-- TEXT PROVIDED follows --

      Then comes Varanasi where all toilets empty directly into the Ganga at five different points along the seven kms of bathing ghats including the famous Dashashwamedh Ghat where every pilgrim must bath.

      Some decades ago a Frenchman walked from Gangotri to Ganga Sagar and back again. It took him two or three years. He followed the ancient rule of the river pilgrimage, that only the water of the river itself is drunk. If I remember correctly, he suffered no ill effects. He explains in the book that there is a scientifically-proven bacteriophage virus in the river that keeps it clean and pure—at the time of his pilgrimage anyhow.

      But there is one primary condition that must be maintained in order for the bacteriophage to thrive in the river, which the Brahmins were aware of and explained to the British engineers when they started building dams: the river water must be kept free-flowing at all times without blockage.
-- TEXT PROVIDED concluded --
### PROBLEM
Does each statement below agree with the passage on the Ganga? Answer yes or no for each, and quote the words of the passage that decide it.
1. The Frenchman's walk from Gangotri to Ganga Sagar and back took about ten years.
2. In Varanasi, toilets empty into the Ganga at five points along the bathing ghats.
3. For the bacteriophage to thrive, the river water has to be kept flowing without blockage.
-- DATA EXTRACT follows --
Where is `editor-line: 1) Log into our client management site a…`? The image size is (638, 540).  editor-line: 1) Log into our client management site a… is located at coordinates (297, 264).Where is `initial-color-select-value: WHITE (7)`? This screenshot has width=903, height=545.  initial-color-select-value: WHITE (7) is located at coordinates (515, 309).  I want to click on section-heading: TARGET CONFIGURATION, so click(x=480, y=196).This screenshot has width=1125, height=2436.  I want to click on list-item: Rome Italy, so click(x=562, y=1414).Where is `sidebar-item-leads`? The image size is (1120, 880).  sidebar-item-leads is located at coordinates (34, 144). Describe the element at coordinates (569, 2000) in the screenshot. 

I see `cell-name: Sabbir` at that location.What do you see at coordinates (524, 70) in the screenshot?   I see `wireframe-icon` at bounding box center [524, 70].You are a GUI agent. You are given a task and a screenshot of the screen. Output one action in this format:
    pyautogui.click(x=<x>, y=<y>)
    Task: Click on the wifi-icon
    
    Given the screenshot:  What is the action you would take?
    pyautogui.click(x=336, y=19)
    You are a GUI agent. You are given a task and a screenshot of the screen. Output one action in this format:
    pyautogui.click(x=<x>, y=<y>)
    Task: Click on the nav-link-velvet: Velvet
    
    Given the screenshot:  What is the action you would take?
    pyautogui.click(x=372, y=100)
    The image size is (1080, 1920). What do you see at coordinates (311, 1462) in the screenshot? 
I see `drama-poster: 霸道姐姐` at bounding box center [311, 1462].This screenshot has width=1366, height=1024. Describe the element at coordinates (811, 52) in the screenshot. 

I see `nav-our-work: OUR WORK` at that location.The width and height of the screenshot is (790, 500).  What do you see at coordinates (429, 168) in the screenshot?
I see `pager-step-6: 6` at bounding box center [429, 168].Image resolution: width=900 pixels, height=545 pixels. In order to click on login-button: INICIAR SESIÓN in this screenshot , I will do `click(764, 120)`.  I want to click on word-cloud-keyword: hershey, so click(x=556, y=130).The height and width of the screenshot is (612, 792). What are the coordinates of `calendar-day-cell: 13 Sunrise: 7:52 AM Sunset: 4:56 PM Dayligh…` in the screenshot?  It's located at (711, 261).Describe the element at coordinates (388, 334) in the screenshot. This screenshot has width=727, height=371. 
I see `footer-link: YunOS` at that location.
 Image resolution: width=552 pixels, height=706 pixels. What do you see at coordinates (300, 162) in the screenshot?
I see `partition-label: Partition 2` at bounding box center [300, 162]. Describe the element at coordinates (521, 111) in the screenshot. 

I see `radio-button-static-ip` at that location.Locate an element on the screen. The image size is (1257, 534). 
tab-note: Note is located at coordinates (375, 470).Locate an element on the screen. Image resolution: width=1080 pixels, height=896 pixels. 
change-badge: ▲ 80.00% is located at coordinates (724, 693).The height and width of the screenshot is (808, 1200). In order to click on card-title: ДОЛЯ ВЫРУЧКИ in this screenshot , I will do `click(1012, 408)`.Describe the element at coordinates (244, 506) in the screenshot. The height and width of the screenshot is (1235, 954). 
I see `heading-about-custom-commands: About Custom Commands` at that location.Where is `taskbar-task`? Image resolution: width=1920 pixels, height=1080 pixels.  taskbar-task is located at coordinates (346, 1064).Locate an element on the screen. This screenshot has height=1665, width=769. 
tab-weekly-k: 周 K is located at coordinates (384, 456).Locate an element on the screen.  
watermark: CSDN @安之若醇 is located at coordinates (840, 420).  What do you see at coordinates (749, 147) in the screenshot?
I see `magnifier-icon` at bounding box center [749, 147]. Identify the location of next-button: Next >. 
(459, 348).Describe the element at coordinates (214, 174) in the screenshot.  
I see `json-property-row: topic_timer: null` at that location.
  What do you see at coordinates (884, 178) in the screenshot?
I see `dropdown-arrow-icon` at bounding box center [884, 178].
-- DATA EXTRACT concluded --
### RESPONSE BOX
1. No: "It took him two or three years."
2. Yes: "all toilets empty directly into the Ganga at five different points along the seven kms of bathing ghats"
3. Yes: "the river water must be kept free-flowing at all times without blockage"